Saved entries:
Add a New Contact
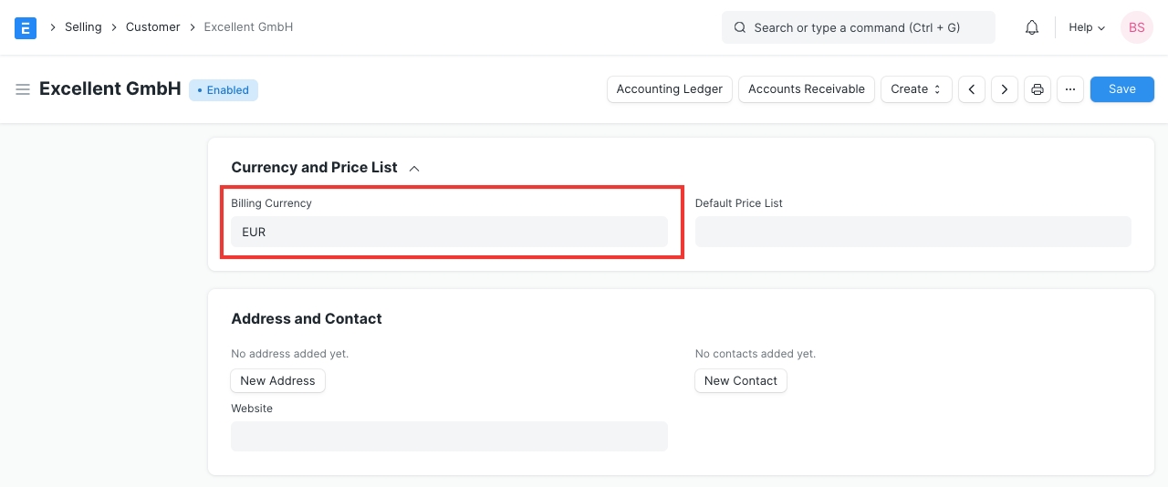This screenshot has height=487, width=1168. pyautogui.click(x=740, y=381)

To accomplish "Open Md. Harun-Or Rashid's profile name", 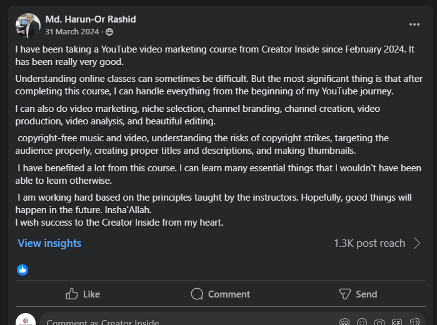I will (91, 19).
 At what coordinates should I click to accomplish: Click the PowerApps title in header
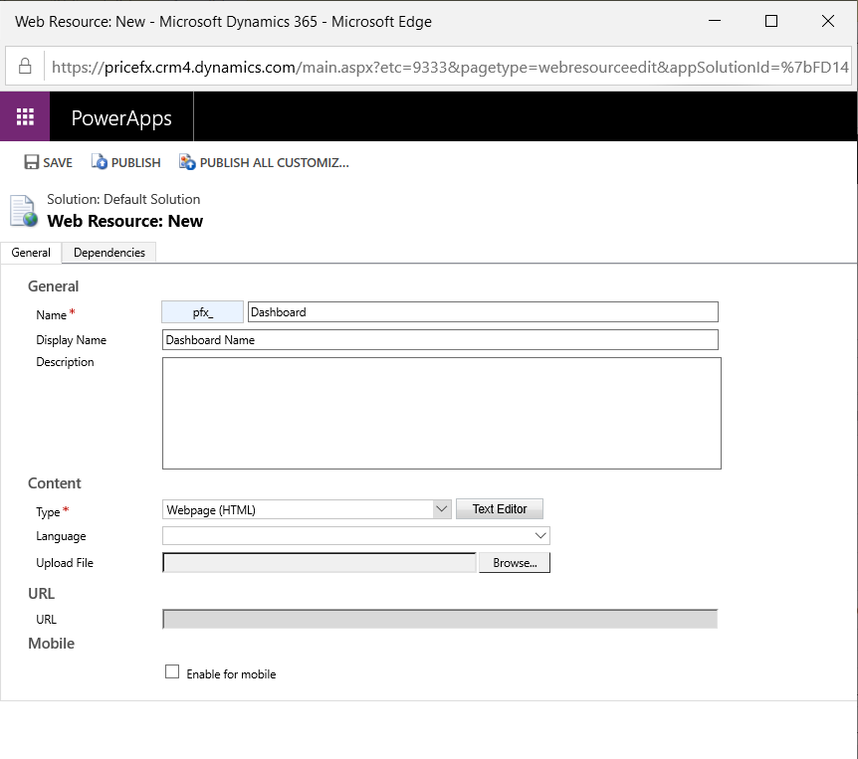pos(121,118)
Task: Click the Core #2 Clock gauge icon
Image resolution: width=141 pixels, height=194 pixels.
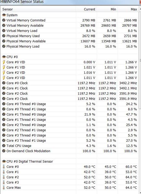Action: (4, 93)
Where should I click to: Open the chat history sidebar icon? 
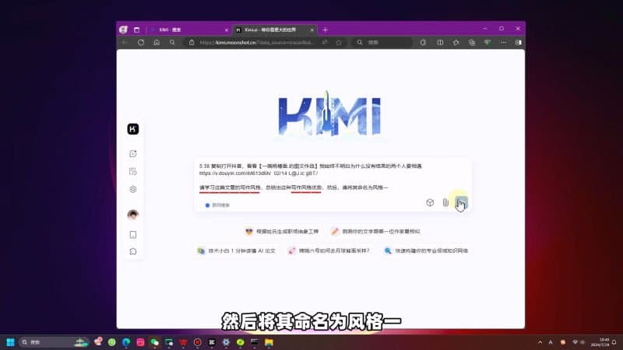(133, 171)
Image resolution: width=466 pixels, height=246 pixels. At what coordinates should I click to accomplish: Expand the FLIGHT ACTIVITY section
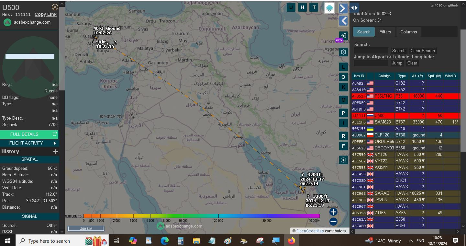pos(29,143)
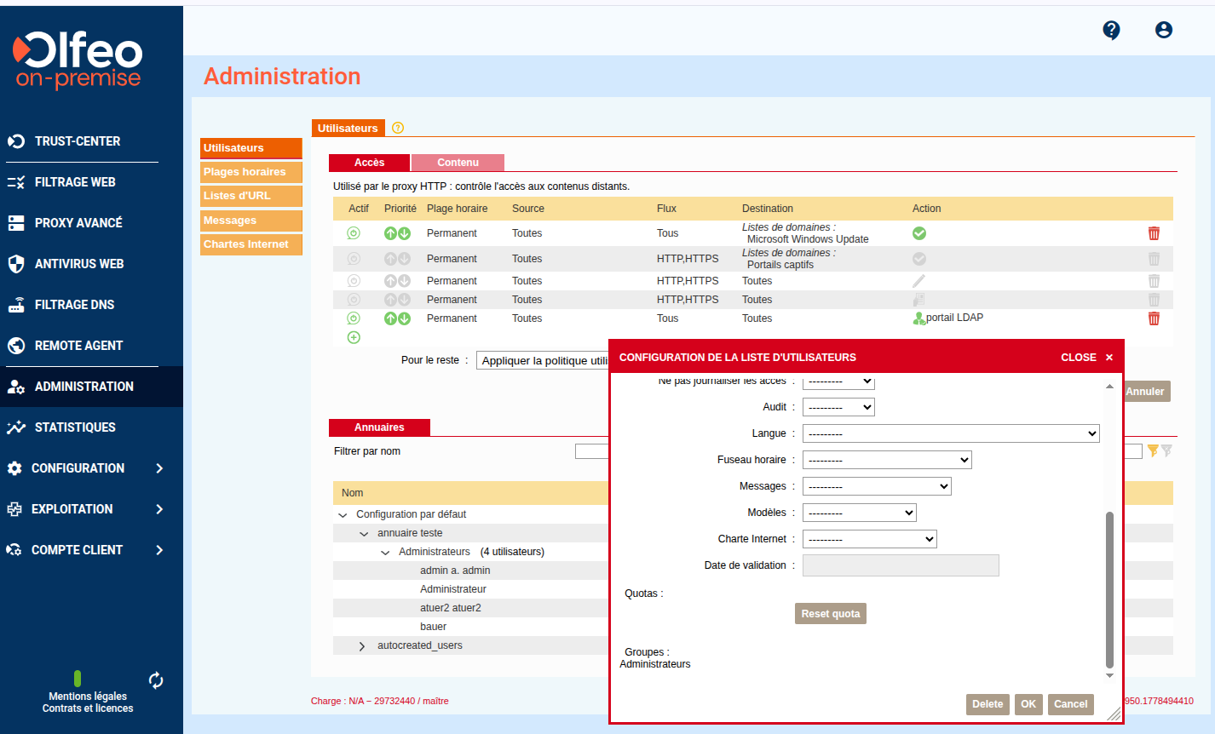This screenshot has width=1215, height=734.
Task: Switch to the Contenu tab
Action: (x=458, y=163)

» ABOUT THIS TASK: Where the line containing "Where should I" appears in the entries above, start there and set down every line exactly through the last one, inclusive; omit pictures.

» RESULT:
Where should I click to: Open the chat history sidebar icon? 
(133, 171)
Image resolution: width=466 pixels, height=246 pixels. At what coordinates should I click to accomplish: Expand the FLIGHT ACTIVITY section
pos(29,143)
This screenshot has width=1215, height=734.
Task: Switch to the Contenu tab
Action: (x=458, y=163)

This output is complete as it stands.